Critical periods for the teratogenicity of immune-suppressant Leflunomide in mice.

Leflunomide has inhibitory effects on dihydroorotate-dehydrogenase activity and protein tyrosine kinase activity. In the present study, a single dose of 50 mg/kg Leflunomide was administered to pregnant mice on one of gestation days (GD)6-11. Characteristic external malformations were craniofacial defects following dosing on GD7, cleft palate on GD9, cleft palate and limb and tail deformities on GD10, and limb deformities on GD11. Skeletal examination revealed cervical to caudal vertebral malformations after treatment on GD7, GD8, GD9 or GD10. In the viscera, cardiovascular deformities were observed in the GD7 and GD9 Leflunomide-treated groups. These results demonstrate that multiple malformations were seen in various organs and most of the malformations observed appeared to be developmental stage-specific responses to Leflunomide treatment.

Inhibiting the teratogenicity of the immunosuppressant leflunomide in mice by supplementation of exogenous uridine.
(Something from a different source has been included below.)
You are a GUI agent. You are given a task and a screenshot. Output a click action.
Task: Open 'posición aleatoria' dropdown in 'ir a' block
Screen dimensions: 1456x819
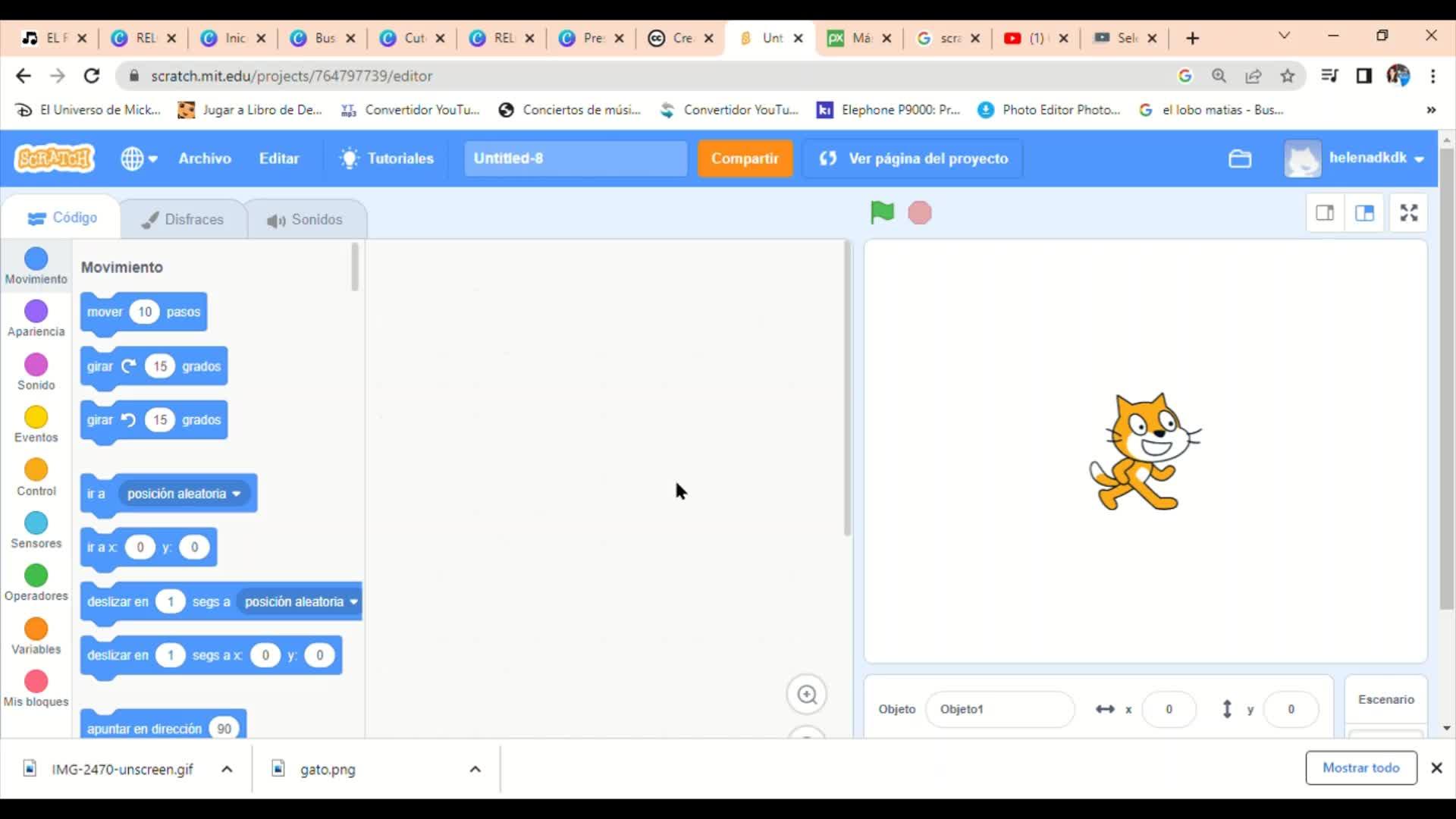coord(184,494)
Leflunomide is an immunosuppressant drug displaying teratogenicity in mice, rats, and rabbits. Its immunosuppressive effect occurs via inhibition of dihydroorotate dehydrogenase (DHODH) and tyrosine kinases. In this study, we coadministered Leflunomide and uridine, a precursor substance of pyrimidine nucleotides, to pregnant CD-1 mice, and examined whether or not a decreased level of intracellular pyrimidine nucleotides with inhibition of DHODH is related to the teratogenicity of Leflunomide. Then we examined the alteration of the nucleotide level in fetal tissue by Leflunomide and the effect of coadministered uridine. We administered Leflunomide with or without uridine to pregnant mice on gestation day 10, and used the vehicle of Leflunomide as a control. Leflunomide caused multiple malformations in all fetuses, but coadministration with uridine inhibited most of its teratogenicity. Leflunomide decreased the concentration of pyrimidine nucleotides, not purine nucleotides, whereas uridine coadministered with Leflunomide partially restored the level of pyrimidine nucleotides. These results indicate that the inhibitory effect of DHODH activity is related to the teratogenicity of Leflunomide.
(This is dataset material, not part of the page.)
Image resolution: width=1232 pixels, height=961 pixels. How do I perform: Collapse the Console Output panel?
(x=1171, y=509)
Teratogenicity study of the dihydroorotate-dehydrogenase inhibitor and protein tyrosine kinase inhibitor Leflunomide in mice.
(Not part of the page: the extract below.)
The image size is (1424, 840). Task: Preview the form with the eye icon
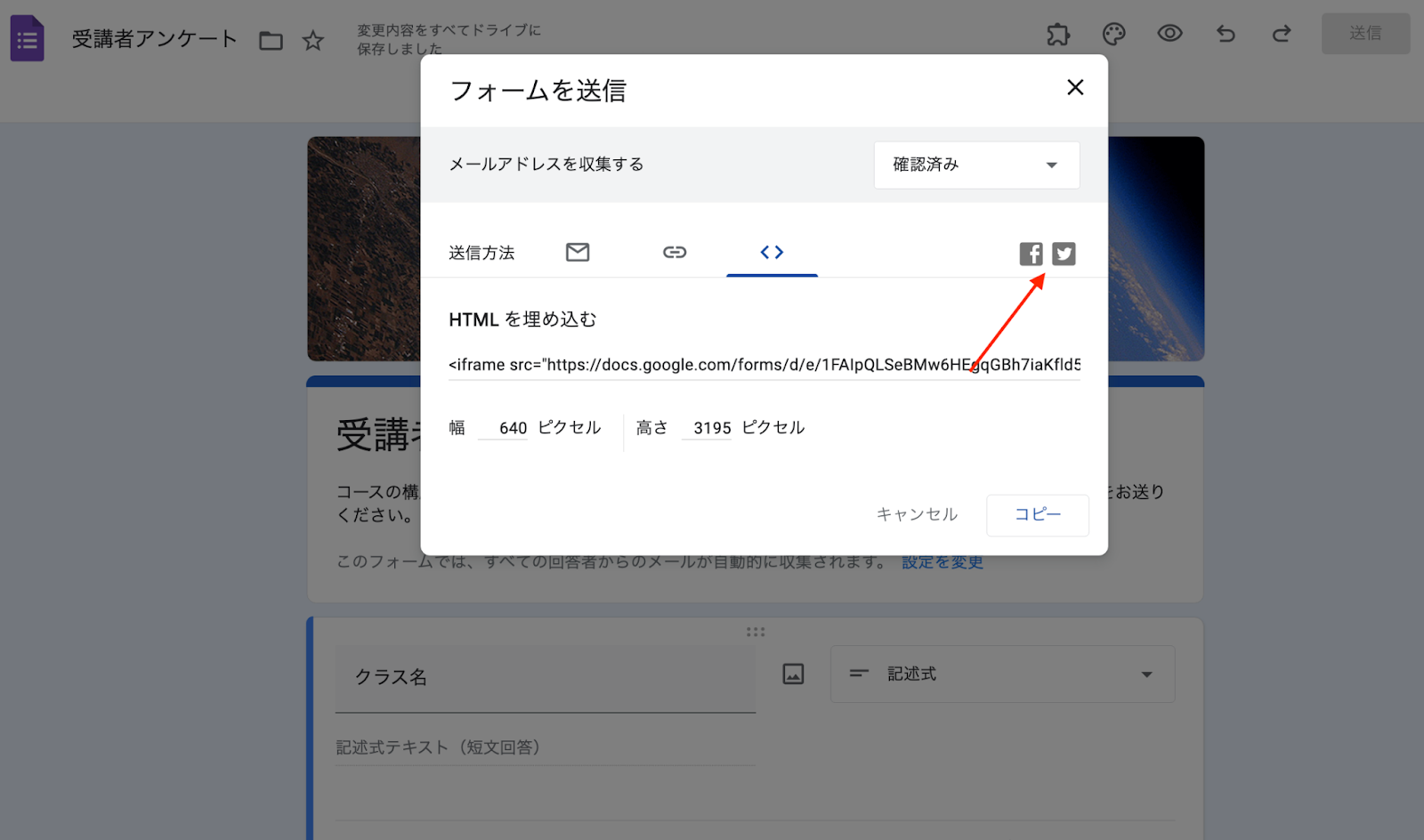(x=1169, y=34)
Leflunomide is an immunosuppressive agent that inhibits de novo synthesis of pyrimidine nucleotides and the activity of protein tyrosine kinase. This study examined the teratogenicity of Leflunomide in mice. Pregnant mice were treated orally with Leflunomide at a dose of 10, 30 or 70 mg/kg/day from day 6 to 15 of pregnancy. At 70 mg/kg, all embryos were resorbed and no live fetuses were detected. At 30 mg/kg, Leflunomide reduced fetal viability, and increased the incidence of multiple external, skeletal and visceral malformations. Characteristic external malformations were neural tube defects, cleft palate and tail deformities. Limb malformations were observed in a small number of fetuses. Skeletal examinations revealed malformations of cervical to sacral vertebrae, ribs and sternebrae. In the viscerae, the main anomalies were membranous ventricular septum defect and persistent truncus arteriosus. The results of this study indicate that Leflunomide administered at 30 mg/kg on days 6 to 15 of pregnancy can induce craniofacial malformations and deformities of the axial skeleton, heart and great vessels in mice.